Non-negative Sparse Principal Component Analysis for Multidimensional Constrained Optimization

  • Authors:
  • Thanh D. Duong;Vu N. Duong

  • Affiliations:
  • Ton Duc Thang University, Vietnam and University of Science, VNU-HCM, Vietnam;University of Science, VNU-HCM, Vietnam and EUROCONTROL Experimental Center, France

  • Venue:
  • PRICAI '08 Proceedings of the 10th Pacific Rim International Conference on Artificial Intelligence: Trends in Artificial Intelligence
  • Year:
  • 2008

Quantified Score

Hi-index 0.00

Visualization

Abstract

One classic problem in air traffic management (ATM) has been the problem of detection and resolution of conflicts between aircraft. Traditionally, a conflict between two aircraft is detected whenever the two protective cylinders surrounding the aircraft intersect. In Trajectory-based Air Traffic Management, a baseline for the next generation of air traffic management system, we suggest that these protective cylinders be deformable volumes induced by variations in weather information such as wind speed and directions subjected to uncertainties of future states of trajectory controls.
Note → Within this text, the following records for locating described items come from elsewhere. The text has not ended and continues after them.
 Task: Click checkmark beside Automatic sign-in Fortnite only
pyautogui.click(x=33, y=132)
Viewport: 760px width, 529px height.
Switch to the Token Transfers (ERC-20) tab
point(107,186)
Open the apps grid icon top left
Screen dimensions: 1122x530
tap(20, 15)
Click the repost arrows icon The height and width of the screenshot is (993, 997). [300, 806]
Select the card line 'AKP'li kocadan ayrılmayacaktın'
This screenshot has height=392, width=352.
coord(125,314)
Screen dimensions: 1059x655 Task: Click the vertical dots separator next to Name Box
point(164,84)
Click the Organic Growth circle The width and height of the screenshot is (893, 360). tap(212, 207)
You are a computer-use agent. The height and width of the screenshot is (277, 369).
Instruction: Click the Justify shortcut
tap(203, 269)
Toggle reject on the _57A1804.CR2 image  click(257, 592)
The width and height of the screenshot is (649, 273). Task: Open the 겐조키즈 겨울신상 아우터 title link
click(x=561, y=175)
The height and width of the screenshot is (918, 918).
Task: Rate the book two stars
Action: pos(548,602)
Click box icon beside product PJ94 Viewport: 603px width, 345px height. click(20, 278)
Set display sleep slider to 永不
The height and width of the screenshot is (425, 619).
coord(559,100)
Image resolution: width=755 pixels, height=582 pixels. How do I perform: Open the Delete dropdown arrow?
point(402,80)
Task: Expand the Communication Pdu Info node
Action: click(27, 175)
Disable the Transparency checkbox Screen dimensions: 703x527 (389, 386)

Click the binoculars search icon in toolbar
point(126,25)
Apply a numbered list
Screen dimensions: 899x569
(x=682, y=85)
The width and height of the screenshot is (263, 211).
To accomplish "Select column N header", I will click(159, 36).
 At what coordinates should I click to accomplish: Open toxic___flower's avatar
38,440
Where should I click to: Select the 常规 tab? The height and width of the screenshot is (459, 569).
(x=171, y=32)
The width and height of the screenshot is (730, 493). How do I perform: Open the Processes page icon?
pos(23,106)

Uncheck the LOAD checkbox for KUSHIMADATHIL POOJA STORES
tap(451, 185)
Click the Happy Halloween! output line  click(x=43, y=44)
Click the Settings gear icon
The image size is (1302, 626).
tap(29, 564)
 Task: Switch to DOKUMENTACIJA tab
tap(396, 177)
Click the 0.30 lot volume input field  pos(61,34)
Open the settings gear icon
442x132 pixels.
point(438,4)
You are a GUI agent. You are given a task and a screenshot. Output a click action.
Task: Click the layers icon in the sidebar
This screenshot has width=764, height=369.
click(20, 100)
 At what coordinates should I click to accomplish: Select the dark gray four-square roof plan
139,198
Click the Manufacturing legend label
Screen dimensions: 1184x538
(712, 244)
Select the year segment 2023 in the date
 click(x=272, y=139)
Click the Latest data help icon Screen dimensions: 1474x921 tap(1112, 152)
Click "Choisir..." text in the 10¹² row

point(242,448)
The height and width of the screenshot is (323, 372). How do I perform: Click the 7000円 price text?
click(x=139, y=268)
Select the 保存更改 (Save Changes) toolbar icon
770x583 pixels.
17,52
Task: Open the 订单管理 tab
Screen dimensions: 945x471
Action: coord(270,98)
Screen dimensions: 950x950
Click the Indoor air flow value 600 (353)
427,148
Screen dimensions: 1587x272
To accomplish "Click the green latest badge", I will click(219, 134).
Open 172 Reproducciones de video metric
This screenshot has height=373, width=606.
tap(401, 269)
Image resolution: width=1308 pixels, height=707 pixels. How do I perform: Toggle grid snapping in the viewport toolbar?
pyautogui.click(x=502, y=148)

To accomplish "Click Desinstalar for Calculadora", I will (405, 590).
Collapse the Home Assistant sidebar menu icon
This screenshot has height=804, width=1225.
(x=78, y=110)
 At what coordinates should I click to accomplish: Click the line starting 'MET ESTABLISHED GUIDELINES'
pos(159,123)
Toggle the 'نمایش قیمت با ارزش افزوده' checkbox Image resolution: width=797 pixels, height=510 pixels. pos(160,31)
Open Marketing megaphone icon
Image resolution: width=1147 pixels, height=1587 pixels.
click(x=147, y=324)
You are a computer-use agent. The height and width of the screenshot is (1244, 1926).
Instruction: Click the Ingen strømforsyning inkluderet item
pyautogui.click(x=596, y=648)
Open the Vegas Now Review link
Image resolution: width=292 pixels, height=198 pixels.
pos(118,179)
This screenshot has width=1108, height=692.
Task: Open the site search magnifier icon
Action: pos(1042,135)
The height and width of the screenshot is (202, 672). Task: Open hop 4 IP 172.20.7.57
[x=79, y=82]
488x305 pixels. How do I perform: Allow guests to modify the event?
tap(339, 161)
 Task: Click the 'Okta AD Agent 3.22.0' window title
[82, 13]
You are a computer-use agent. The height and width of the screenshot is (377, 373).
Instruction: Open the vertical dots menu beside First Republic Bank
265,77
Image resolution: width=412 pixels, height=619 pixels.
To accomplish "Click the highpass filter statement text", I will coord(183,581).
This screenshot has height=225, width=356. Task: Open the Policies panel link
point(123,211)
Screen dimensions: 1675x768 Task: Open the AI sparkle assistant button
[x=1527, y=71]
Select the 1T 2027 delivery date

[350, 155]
Using contact constraints on deforming parametric surfaces of these protective volumes, a constrained minimization algorithm is proposed to compute collision between two deformable bodies, and a differential optimization scheme is proposed to resolve detected conflicts. Given the covariance matrix representing the state of aircraft trajectory and its control and objective functions, we consider the problem of maximizing the variance explained by a particular linear combination of the input variables where the coefficients in this combination are required to be non-negative, and the number of non-zero coefficients is constrained (e.g. state of trajectory and estimated time of arrival over one change point). Using convex relaxation and re-weighted l 1 technique, we reduce the problem to solving some semi-definite programming ones, and reinforce the non-negative principal components that satisfy the sparsity constraints. Numerical results show that the method presented in this paper is efficient and reliable in practice. Since the proposed method can be applied to a wide range of dynamic modeling problems such as collision avoidance in dynamic autonomous robots environments, dynamic interactions with 4D computer animation scenes, financial asset trading, or autonomous intelligent vehicles, we also attempt to keep all descriptions as general as possible.